» SOURCE RECORDS
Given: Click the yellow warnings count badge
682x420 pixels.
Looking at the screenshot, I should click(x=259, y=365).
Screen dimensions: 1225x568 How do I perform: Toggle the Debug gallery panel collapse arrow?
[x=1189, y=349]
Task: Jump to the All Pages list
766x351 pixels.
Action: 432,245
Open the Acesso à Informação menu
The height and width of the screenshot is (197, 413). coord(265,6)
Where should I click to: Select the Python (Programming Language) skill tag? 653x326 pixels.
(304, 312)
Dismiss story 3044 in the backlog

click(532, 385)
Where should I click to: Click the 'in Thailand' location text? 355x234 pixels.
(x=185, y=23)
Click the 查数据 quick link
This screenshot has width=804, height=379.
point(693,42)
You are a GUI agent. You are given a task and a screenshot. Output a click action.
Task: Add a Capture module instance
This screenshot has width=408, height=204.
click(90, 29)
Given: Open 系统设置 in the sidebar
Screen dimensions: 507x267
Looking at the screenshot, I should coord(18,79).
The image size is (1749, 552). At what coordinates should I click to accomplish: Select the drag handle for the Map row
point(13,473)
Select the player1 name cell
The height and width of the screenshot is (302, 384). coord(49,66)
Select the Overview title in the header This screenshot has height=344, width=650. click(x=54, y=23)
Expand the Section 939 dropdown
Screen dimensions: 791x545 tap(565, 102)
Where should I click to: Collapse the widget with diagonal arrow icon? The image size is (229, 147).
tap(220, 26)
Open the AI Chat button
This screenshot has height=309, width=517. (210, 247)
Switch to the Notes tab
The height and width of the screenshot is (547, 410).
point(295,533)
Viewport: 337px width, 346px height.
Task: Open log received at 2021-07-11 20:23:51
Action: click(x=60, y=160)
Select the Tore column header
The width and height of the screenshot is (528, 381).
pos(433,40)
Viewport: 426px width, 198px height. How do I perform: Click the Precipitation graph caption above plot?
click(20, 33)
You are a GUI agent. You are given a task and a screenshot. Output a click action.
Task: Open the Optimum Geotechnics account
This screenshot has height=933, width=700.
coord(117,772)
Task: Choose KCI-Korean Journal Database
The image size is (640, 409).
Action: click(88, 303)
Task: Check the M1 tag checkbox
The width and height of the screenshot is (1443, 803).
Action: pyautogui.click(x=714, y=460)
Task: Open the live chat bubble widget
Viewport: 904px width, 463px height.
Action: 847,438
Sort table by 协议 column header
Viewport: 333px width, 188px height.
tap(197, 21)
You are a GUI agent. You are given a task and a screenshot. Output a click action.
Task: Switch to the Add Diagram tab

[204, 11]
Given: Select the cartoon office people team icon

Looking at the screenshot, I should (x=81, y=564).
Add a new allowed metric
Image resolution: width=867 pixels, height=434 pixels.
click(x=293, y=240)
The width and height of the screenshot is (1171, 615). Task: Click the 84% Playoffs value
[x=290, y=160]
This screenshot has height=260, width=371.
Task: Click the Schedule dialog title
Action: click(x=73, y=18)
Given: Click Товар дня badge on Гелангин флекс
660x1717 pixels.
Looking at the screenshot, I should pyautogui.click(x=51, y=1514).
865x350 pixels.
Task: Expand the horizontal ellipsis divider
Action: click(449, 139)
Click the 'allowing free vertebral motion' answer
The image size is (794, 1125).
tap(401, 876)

» WHAT IS EXPECTED
The complete listing is to be repeated exactly.

» EXERCISE ANSWER
Given: Click the yellow warnings count badge
682x420 pixels.
Looking at the screenshot, I should click(x=259, y=365).
Screen dimensions: 1225x568 How do I perform: Toggle the Debug gallery panel collapse arrow?
[x=1189, y=349]
Task: Jump to the All Pages list
766x351 pixels.
Action: 432,245
Open the Acesso à Informação menu
The height and width of the screenshot is (197, 413). coord(265,6)
Where should I click to: Select the Python (Programming Language) skill tag? 653x326 pixels.
(304, 312)
Dismiss story 3044 in the backlog

click(532, 385)
Where should I click to: Click the 'in Thailand' location text? 355x234 pixels.
(x=185, y=23)
Click the 查数据 quick link
This screenshot has width=804, height=379.
point(693,42)
You are a GUI agent. You are given a task and a screenshot. Output a click action.
Task: Add a Capture module instance
This screenshot has width=408, height=204.
click(90, 29)
Given: Open 系统设置 in the sidebar
Screen dimensions: 507x267
Looking at the screenshot, I should coord(18,79).
The image size is (1749, 552). At what coordinates should I click to accomplish: Select the drag handle for the Map row
point(13,473)
Select the player1 name cell
The height and width of the screenshot is (302, 384). coord(49,66)
Select the Overview title in the header This screenshot has height=344, width=650. click(x=54, y=23)
Expand the Section 939 dropdown
Screen dimensions: 791x545 tap(565, 102)
Where should I click to: Collapse the widget with diagonal arrow icon? The image size is (229, 147).
tap(220, 26)
Open the AI Chat button
This screenshot has height=309, width=517. (210, 247)
Switch to the Notes tab
The height and width of the screenshot is (547, 410).
point(295,533)
Viewport: 337px width, 346px height.
Task: Open log received at 2021-07-11 20:23:51
Action: click(x=60, y=160)
Select the Tore column header
The width and height of the screenshot is (528, 381).
pos(433,40)
Viewport: 426px width, 198px height. How do I perform: Click the Precipitation graph caption above plot?
click(20, 33)
You are a GUI agent. You are given a task and a screenshot. Output a click action.
Task: Open the Optimum Geotechnics account
This screenshot has height=933, width=700.
coord(117,772)
Task: Choose KCI-Korean Journal Database
The image size is (640, 409).
Action: click(88, 303)
Task: Check the M1 tag checkbox
The width and height of the screenshot is (1443, 803).
Action: pyautogui.click(x=714, y=460)
Task: Open the live chat bubble widget
Viewport: 904px width, 463px height.
Action: 847,438
Sort table by 协议 column header
Viewport: 333px width, 188px height.
tap(197, 21)
You are a GUI agent. You are given a task and a screenshot. Output a click action.
Task: Switch to the Add Diagram tab

[204, 11]
Given: Select the cartoon office people team icon

Looking at the screenshot, I should (x=81, y=564).
Add a new allowed metric
Image resolution: width=867 pixels, height=434 pixels.
click(x=293, y=240)
The width and height of the screenshot is (1171, 615). Task: Click the 84% Playoffs value
[x=290, y=160]
This screenshot has height=260, width=371.
Task: Click the Schedule dialog title
Action: click(x=73, y=18)
Given: Click Товар дня badge on Гелангин флекс
660x1717 pixels.
Looking at the screenshot, I should pyautogui.click(x=51, y=1514).
865x350 pixels.
Task: Expand the horizontal ellipsis divider
Action: click(449, 139)
Click the 'allowing free vertebral motion' answer
The image size is (794, 1125).
tap(401, 876)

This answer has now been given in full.